ASSIGNMENT -> Using the records below, give again exactly the lines from the line that contains "Screen dimensions: 896x1365" through the line that contains "You are a computer-use agent. The height", both ends included, and only those.

(Beginning of DATA SUPPLIED)

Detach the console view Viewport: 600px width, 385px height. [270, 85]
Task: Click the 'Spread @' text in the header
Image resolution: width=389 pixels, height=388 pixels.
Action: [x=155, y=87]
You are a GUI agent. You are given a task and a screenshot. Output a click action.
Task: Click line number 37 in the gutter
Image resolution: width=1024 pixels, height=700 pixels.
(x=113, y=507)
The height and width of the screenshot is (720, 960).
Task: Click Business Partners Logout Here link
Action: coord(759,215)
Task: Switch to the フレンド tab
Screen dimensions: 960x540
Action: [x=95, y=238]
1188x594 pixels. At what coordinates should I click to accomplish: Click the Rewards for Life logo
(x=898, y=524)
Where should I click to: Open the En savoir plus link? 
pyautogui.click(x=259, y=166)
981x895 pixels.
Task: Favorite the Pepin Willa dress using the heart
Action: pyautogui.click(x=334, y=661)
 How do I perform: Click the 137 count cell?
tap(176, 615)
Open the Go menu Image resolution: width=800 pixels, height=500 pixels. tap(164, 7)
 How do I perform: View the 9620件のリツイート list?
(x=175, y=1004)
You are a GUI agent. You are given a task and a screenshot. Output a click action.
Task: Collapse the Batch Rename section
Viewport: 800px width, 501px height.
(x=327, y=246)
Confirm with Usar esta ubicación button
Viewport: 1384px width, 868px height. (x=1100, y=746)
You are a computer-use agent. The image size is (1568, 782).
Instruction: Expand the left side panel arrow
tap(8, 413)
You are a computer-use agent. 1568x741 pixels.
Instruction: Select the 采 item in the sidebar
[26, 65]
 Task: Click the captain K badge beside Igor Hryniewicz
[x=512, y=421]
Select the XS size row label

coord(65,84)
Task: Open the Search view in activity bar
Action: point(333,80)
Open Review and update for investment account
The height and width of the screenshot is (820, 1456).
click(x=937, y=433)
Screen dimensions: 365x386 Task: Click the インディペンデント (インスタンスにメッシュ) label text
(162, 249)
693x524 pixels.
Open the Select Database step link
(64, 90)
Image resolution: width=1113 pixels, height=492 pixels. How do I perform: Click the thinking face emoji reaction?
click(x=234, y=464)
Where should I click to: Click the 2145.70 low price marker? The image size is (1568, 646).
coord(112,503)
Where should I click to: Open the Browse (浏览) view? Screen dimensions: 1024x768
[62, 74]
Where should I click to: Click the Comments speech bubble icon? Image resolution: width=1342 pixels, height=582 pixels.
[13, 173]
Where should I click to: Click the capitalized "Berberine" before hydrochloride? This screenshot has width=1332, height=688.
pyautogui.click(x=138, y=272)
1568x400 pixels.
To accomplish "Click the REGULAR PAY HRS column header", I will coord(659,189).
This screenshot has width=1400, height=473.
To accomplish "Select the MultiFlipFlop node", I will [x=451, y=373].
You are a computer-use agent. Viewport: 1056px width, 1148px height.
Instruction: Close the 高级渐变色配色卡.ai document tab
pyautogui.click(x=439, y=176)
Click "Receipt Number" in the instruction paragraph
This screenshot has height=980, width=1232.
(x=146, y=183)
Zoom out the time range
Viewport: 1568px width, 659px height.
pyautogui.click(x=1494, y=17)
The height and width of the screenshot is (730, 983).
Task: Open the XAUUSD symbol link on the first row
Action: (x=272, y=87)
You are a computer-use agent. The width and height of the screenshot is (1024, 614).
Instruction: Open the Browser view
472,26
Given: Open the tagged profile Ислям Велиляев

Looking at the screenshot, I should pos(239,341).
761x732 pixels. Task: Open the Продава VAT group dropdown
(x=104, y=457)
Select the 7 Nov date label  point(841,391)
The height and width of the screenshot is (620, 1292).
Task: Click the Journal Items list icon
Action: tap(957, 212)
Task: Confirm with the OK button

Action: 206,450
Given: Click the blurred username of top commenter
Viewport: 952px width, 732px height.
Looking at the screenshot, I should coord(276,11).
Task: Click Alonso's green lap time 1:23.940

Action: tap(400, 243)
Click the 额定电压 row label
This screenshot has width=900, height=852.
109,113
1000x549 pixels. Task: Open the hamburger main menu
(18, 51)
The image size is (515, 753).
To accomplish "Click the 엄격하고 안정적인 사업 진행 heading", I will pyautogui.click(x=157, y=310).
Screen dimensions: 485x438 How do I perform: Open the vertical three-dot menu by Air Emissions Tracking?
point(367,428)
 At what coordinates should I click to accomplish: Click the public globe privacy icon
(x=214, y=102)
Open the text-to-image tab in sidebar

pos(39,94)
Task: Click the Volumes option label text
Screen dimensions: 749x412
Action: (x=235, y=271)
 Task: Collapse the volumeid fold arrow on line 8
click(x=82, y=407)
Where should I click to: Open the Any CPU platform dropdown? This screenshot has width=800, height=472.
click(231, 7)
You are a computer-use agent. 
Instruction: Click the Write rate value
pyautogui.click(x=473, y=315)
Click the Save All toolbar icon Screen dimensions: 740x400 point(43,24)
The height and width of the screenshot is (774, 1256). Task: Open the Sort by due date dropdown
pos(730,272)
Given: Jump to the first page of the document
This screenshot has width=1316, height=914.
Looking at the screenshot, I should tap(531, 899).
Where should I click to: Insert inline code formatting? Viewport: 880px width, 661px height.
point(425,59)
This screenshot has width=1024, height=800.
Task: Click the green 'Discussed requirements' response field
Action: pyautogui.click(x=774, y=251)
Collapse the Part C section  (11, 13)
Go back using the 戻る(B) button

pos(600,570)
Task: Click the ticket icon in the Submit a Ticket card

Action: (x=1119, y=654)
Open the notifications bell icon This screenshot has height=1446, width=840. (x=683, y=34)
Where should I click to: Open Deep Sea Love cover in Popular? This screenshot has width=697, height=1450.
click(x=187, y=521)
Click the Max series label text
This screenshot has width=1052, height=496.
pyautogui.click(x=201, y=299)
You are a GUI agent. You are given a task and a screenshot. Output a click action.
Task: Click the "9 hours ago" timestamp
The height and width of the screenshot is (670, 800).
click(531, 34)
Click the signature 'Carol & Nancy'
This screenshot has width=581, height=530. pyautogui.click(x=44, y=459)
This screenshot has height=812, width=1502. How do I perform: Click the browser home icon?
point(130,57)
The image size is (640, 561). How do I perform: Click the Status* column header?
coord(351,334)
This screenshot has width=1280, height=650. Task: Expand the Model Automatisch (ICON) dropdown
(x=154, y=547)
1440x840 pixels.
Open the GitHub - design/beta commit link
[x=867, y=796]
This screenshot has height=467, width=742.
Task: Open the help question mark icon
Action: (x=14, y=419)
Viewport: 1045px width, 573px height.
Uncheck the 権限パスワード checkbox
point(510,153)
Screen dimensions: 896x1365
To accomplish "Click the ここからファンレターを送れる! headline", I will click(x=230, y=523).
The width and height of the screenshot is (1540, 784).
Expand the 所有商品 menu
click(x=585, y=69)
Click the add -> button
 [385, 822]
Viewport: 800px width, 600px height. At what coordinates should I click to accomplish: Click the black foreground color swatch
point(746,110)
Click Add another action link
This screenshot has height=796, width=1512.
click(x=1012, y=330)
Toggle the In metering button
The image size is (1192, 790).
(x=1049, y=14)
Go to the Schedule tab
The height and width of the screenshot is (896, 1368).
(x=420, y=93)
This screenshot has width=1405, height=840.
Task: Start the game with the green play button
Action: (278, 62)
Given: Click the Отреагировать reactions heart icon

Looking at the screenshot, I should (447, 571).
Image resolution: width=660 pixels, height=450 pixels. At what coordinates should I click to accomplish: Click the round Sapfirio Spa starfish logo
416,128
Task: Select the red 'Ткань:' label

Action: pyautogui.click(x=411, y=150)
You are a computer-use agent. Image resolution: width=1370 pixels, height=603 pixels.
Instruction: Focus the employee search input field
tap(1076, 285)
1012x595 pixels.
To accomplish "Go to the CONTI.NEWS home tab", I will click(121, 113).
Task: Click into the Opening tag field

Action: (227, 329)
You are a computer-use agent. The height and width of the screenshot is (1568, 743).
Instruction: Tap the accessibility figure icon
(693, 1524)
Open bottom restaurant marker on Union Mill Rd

(End of DATA SUPPLIED)

RESPONSE FOR THIS EXERCISE ->
Screen dimensions: 896x1365
To accomplish "Click the ここからファンレターを送れる! headline", I will click(x=230, y=523).
The width and height of the screenshot is (1540, 784).
Expand the 所有商品 menu
click(x=585, y=69)
Click the add -> button
 [385, 822]
Viewport: 800px width, 600px height. At what coordinates should I click to accomplish: Click the black foreground color swatch
point(746,110)
Click Add another action link
This screenshot has height=796, width=1512.
click(x=1012, y=330)
Toggle the In metering button
The image size is (1192, 790).
(x=1049, y=14)
Go to the Schedule tab
The height and width of the screenshot is (896, 1368).
(x=420, y=93)
This screenshot has width=1405, height=840.
Task: Start the game with the green play button
Action: (278, 62)
Given: Click the Отреагировать reactions heart icon

Looking at the screenshot, I should (447, 571).
Image resolution: width=660 pixels, height=450 pixels. At what coordinates should I click to accomplish: Click the round Sapfirio Spa starfish logo
416,128
Task: Select the red 'Ткань:' label

Action: pyautogui.click(x=411, y=150)
You are a computer-use agent. Image resolution: width=1370 pixels, height=603 pixels.
Instruction: Focus the employee search input field
tap(1076, 285)
1012x595 pixels.
To accomplish "Go to the CONTI.NEWS home tab", I will click(121, 113).
Task: Click into the Opening tag field

Action: (227, 329)
You are a computer-use agent. The height and width of the screenshot is (1568, 743).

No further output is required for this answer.